While Clarke claims that he is "an independent" not driven by partisan motives, it's hard not to read some passages in his book as anything but shrill broadsides. In his descriptions of Bush aides, he discerns their true ideological beliefs not in their words but in their body language: "As I briefed Rice on al-Qaeda, her facial expression gave me the impression she had never heard the term before." When the cabinet met to discuss al-Qaeda on Sept. 4, Rumsfeld "looked distracted throughout the session." As for the President, Clarke doesn't even try to read Bush's body language; he just makes the encounters up. "I have a disturbing image of him sitting by a warm White House fireplace drawing a dozen red Xs on the faces of the former al-Qaeda corporate board.....while the new clones of al-Qaeda....are recruiting thousands whose names we will never know, whose faces will never be on President Bush's little charts, not until it is again too late." Clarke conjured up this chilling scene again on 60 Minutes. Only in this version he also manages to read Bush's mind, and "he's thinking that he's got most of them and therefore he's taken care of the problem." The only things missing are the black winged chair and white cat.

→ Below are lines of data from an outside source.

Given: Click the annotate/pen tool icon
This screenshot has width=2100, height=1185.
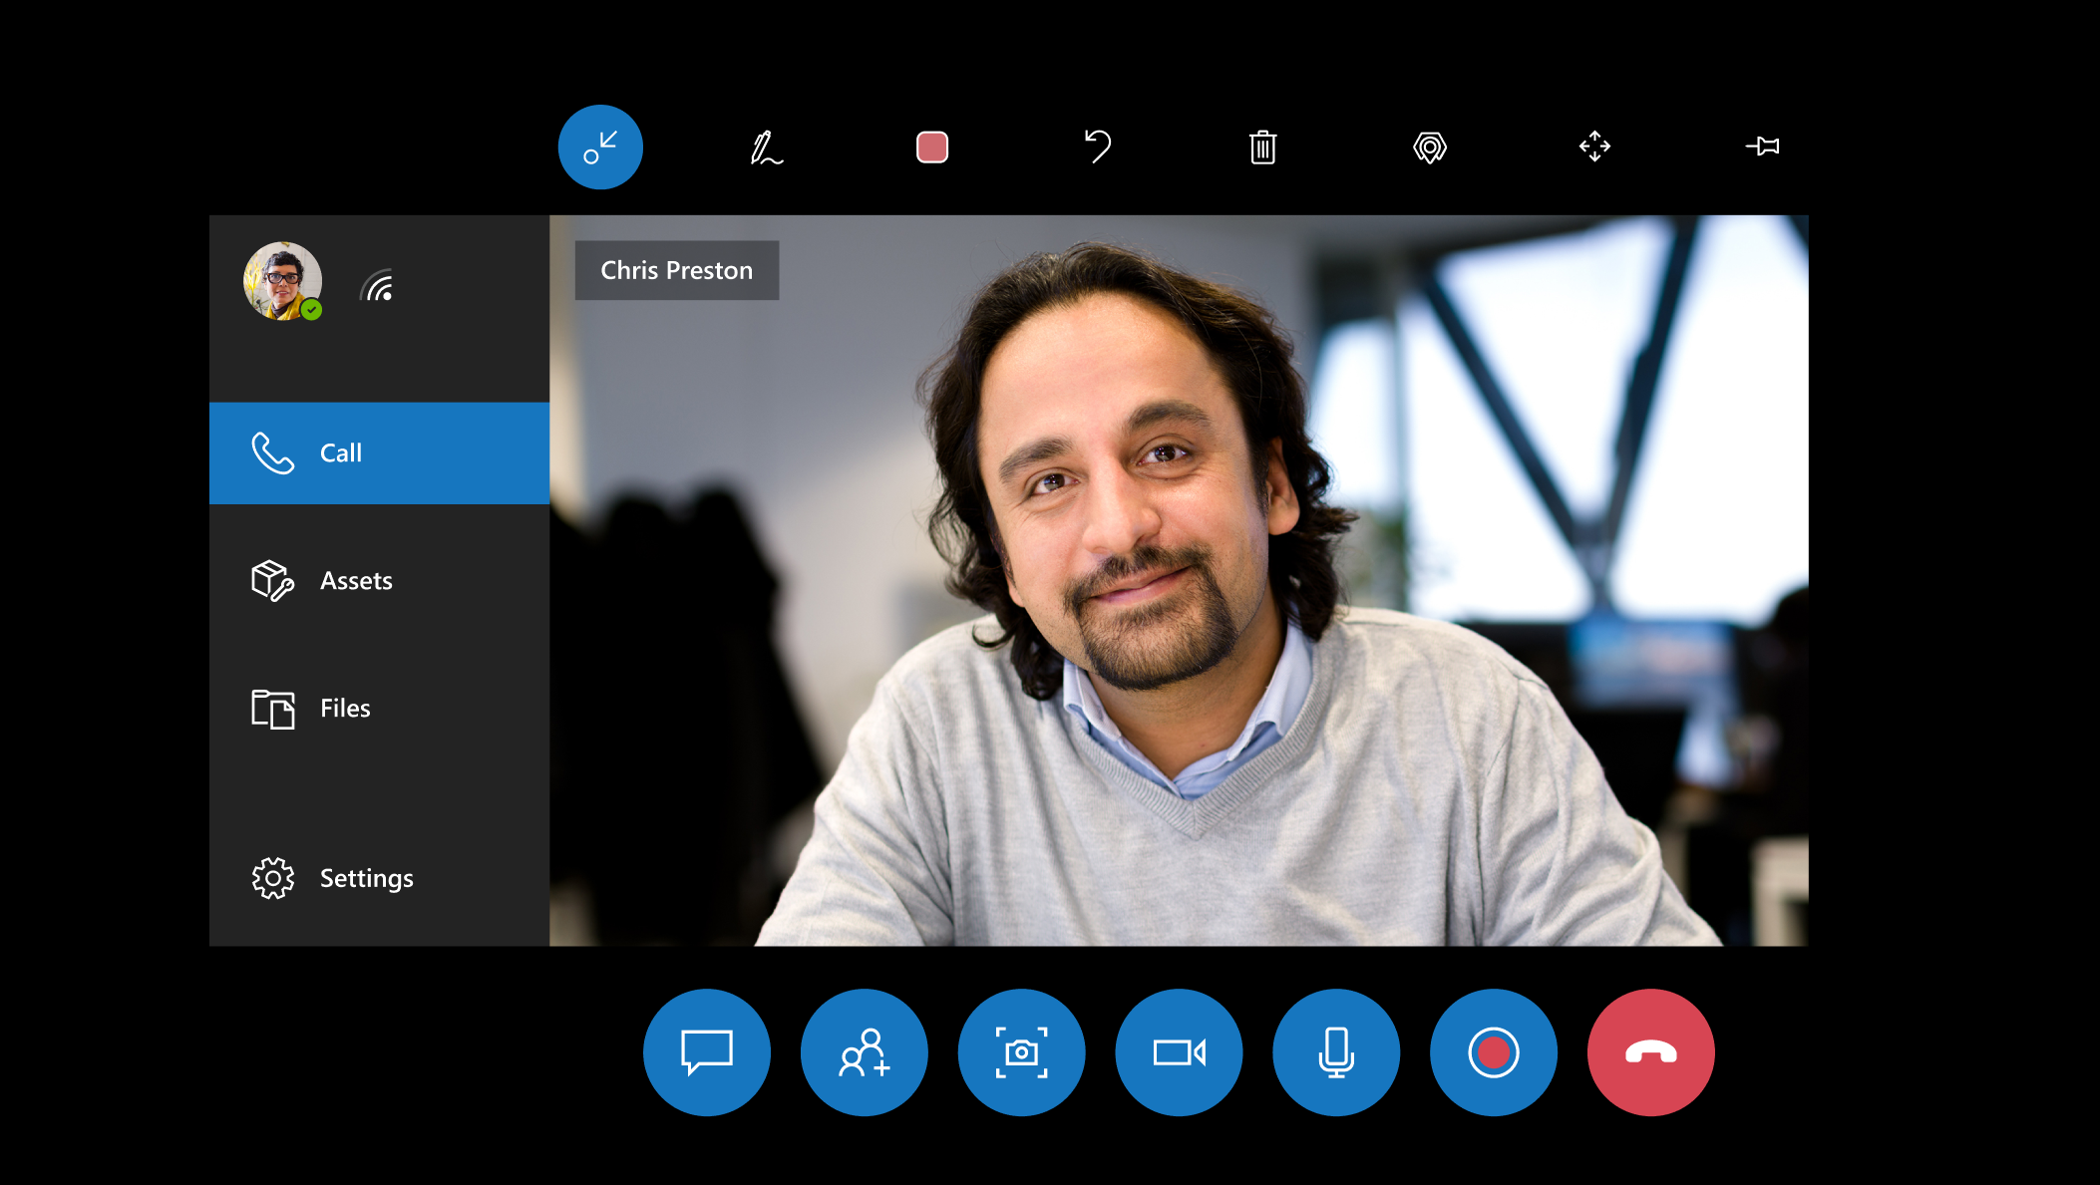Looking at the screenshot, I should click(766, 148).
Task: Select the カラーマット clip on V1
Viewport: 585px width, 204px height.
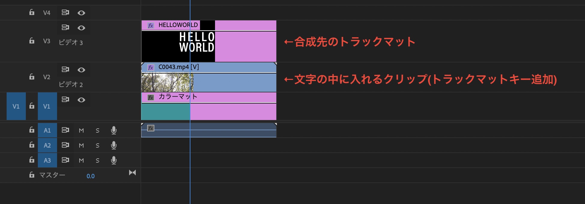Action: coord(208,111)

Leaving aside the fact that Bush never fails to insist that the terror threat is as great today as it was on 9/11, these passages reveal the polemical, partisan mean-spiritedness that lies at the heart of Clarke's book, and to an even greater degree, his television appearances flacking it. That's a shame, since many of his contentions — about the years of political and intelligence missteps that led to 9/11, the failure of two Administrations to destroy al-Qaeda and the potentially disastrous consequences of the U.S. invasion of Iraq — deserve a wide and serious airing. From now on, the country would be best served if Clarke lets the facts speak for themselves.